[Provided records — start]

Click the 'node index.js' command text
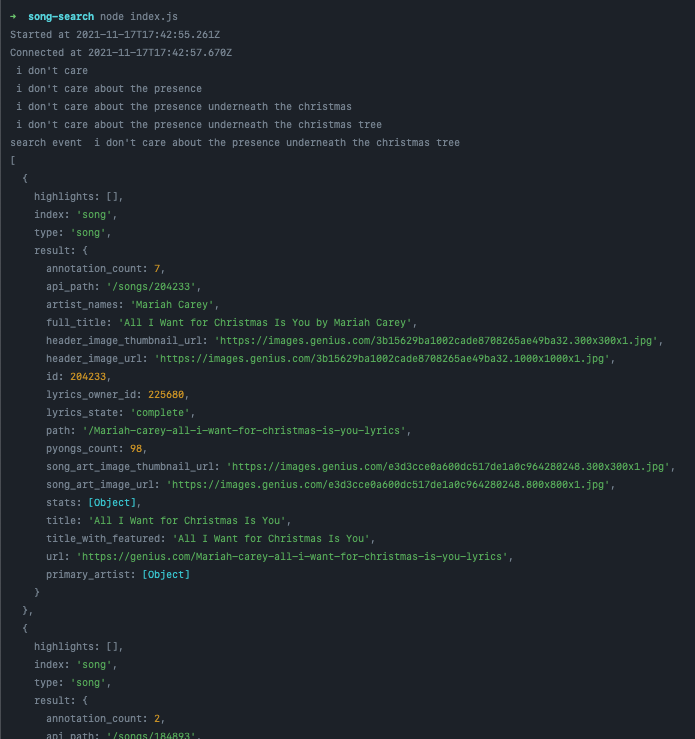coord(139,16)
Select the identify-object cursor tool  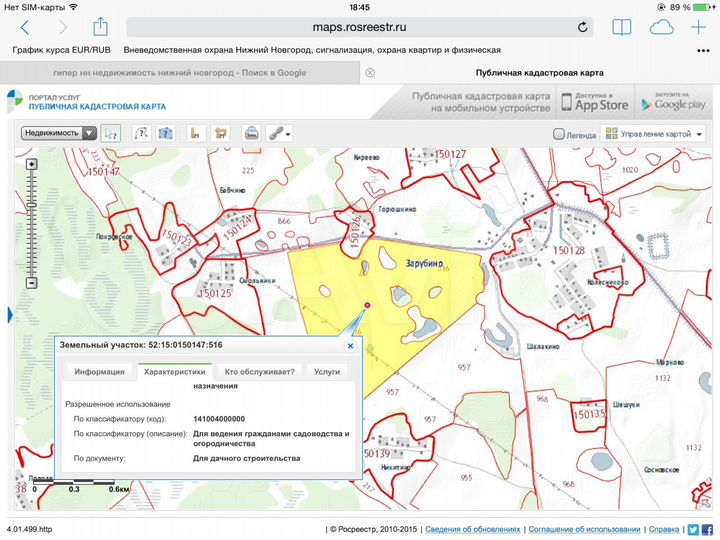tap(110, 133)
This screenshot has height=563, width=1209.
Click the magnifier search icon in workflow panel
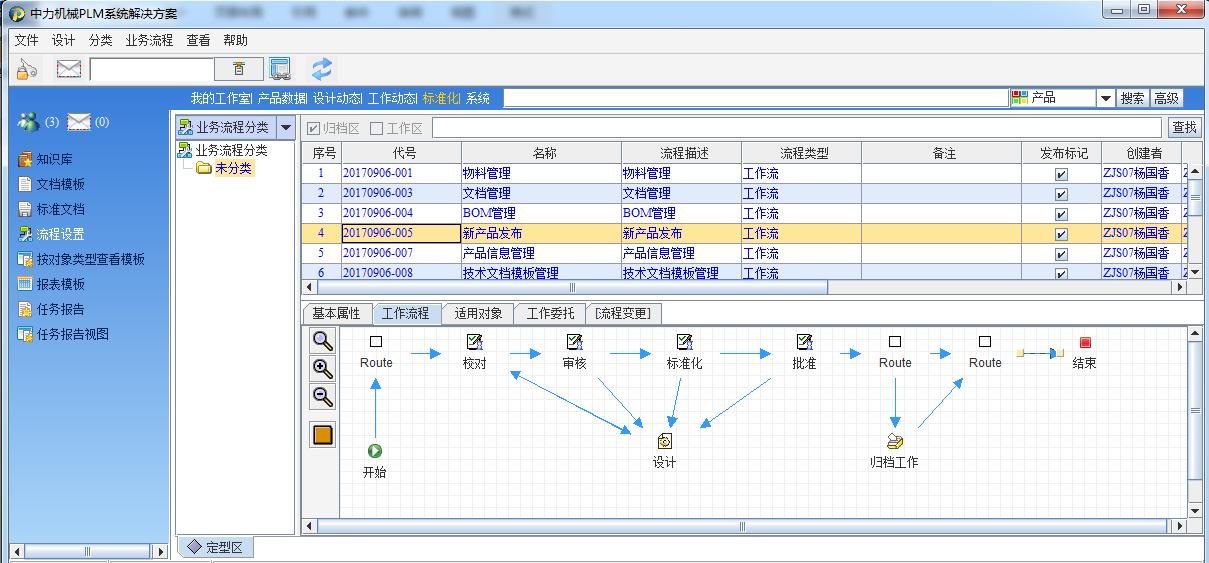pyautogui.click(x=323, y=340)
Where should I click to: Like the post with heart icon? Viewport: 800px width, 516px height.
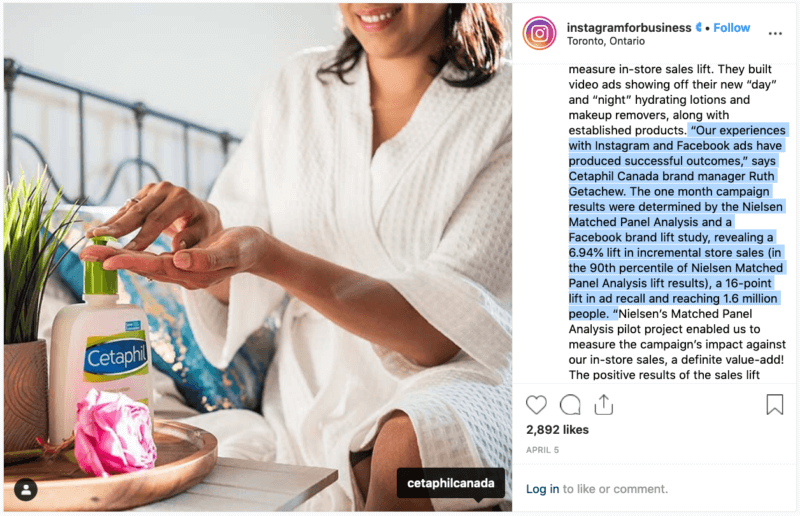click(536, 405)

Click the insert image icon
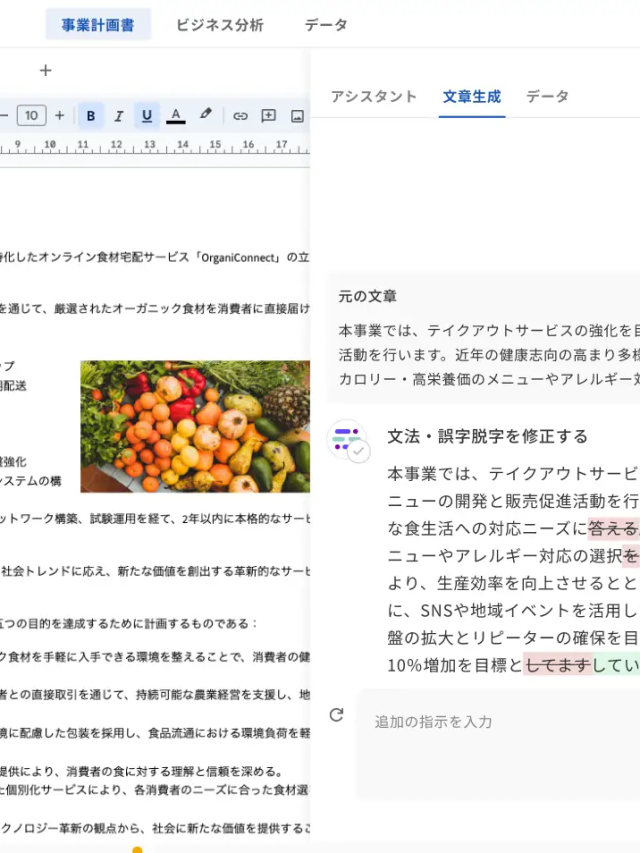coord(297,116)
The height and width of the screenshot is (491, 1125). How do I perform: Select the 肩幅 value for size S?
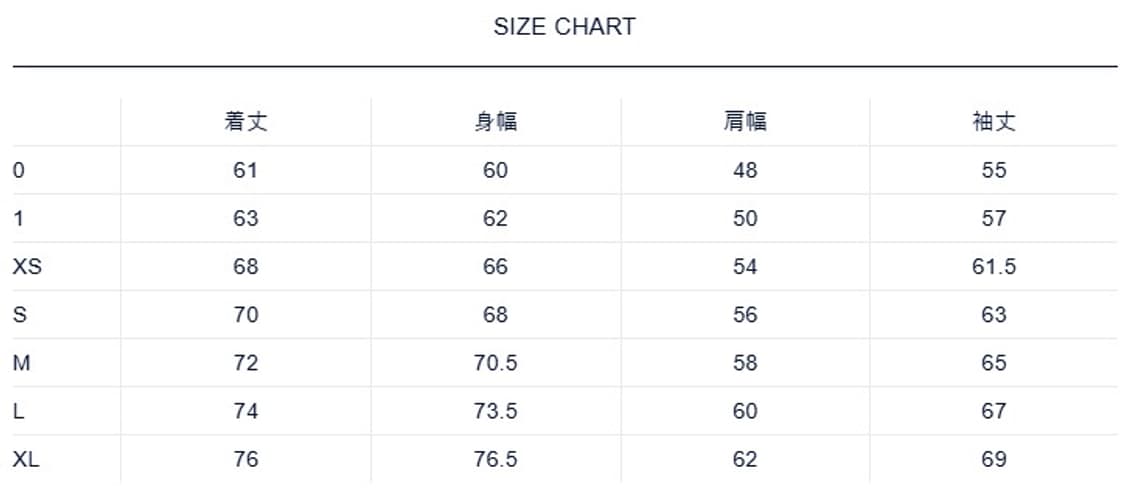(745, 315)
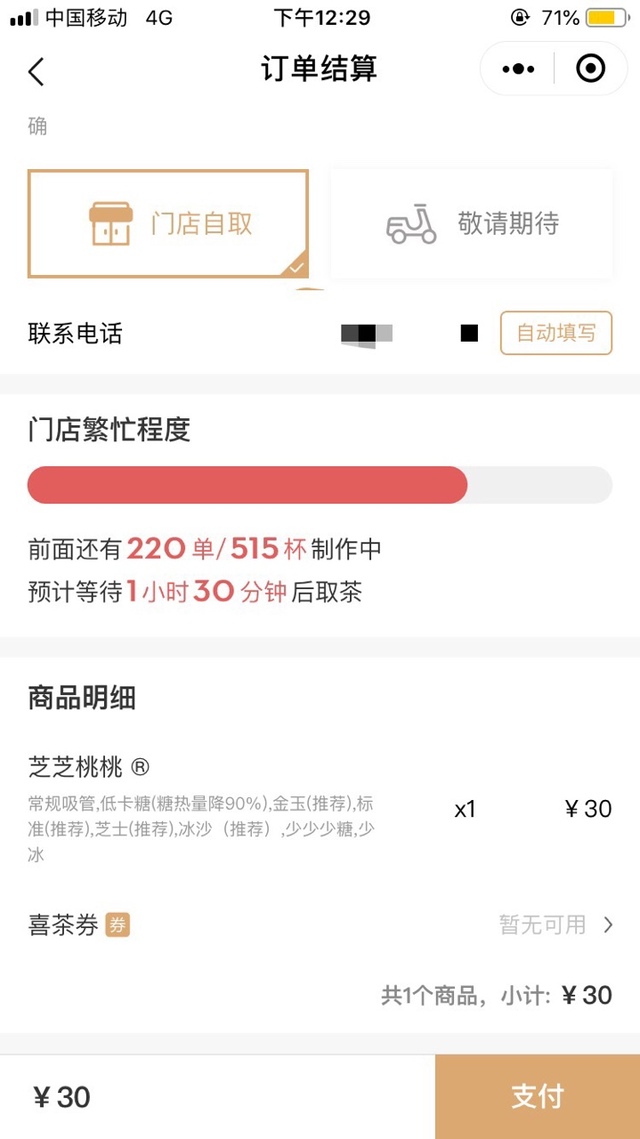The image size is (640, 1139).
Task: Click the 自动填写 button
Action: (x=556, y=333)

[Provided records — finish]

**What the task asks**
The needed output is the lines from the one with "Where should I" through the end of the listing, written out exactly, both ends included, pictures excluded.

**Problem solution**
Where should I click to: Like the post with heart icon? Viewport: 800px width, 516px height.
click(536, 405)

Click the insert image icon
coord(297,116)
The height and width of the screenshot is (491, 1125). How do I perform: Select the 肩幅 value for size S?
(745, 315)
The image size is (640, 1139).
Task: Click the 自动填写 button
Action: (x=556, y=333)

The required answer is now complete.